• YOUR TASK
Once you reach the line containing "Контакты (102, 2336)" in the data below, restate each line word for word up to and including the one containing "Nintendo (101, 2168)".

• RECORDS SUPPLIED
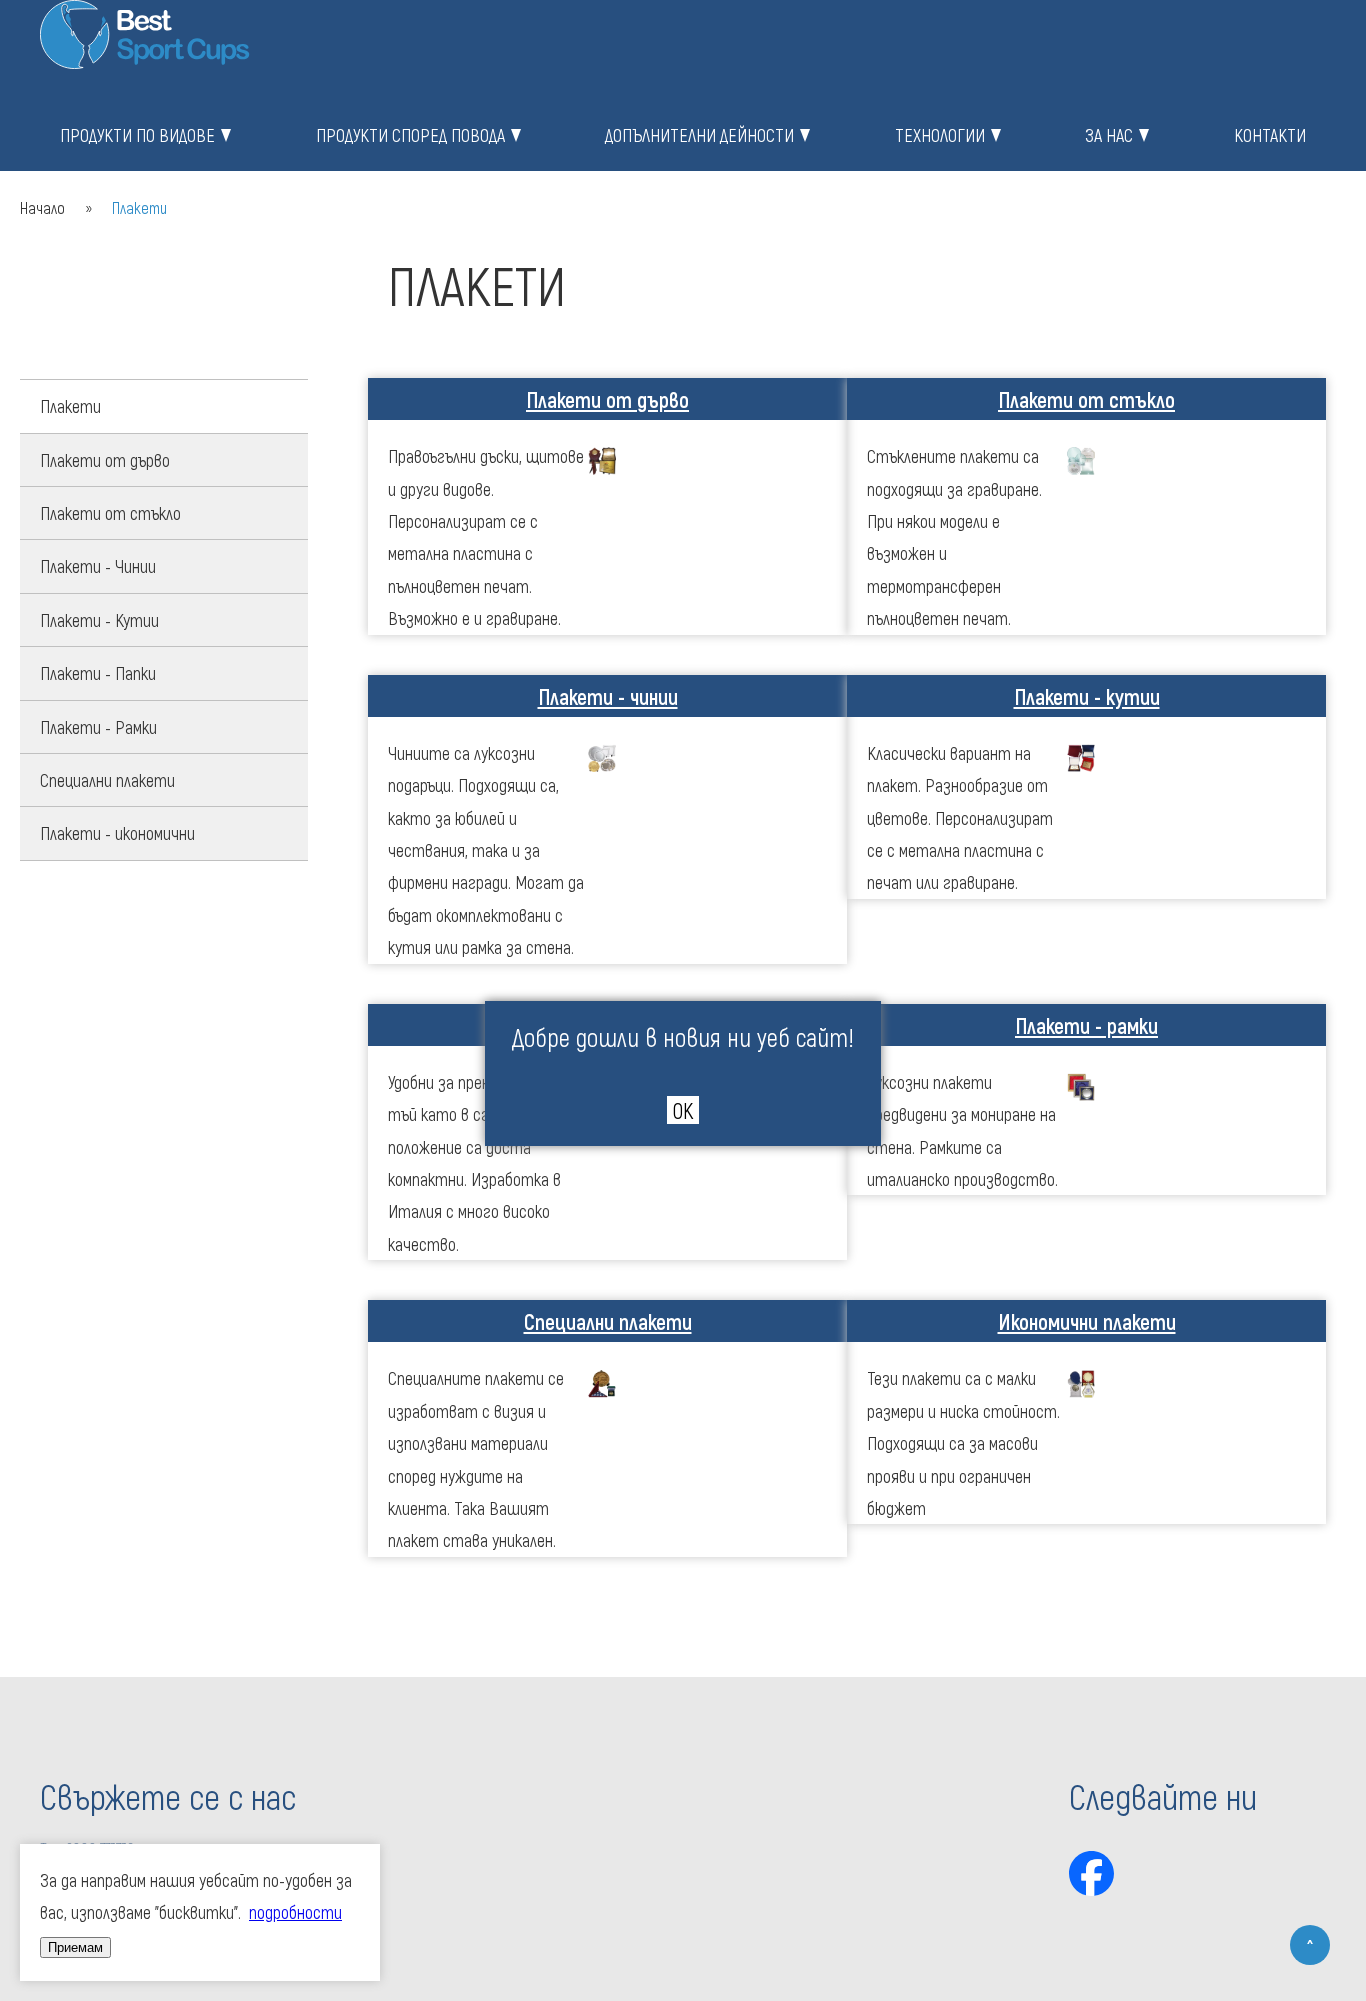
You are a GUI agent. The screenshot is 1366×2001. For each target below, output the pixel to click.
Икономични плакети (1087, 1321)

---

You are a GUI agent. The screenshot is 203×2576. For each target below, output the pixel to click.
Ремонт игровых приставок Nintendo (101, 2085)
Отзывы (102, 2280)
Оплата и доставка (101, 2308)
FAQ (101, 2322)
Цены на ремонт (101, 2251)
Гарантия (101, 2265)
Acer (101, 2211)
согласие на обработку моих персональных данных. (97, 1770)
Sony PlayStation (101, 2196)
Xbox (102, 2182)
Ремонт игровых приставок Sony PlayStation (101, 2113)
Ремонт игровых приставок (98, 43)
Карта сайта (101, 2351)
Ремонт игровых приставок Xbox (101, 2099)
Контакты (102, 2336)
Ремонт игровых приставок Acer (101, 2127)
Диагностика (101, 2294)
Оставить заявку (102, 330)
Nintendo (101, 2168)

• RESULT OF THIS EXERCISE
Контакты (102, 2336)
Ремонт игровых приставок Acer (101, 2127)
Диагностика (101, 2294)
Оставить заявку (102, 330)
Nintendo (101, 2168)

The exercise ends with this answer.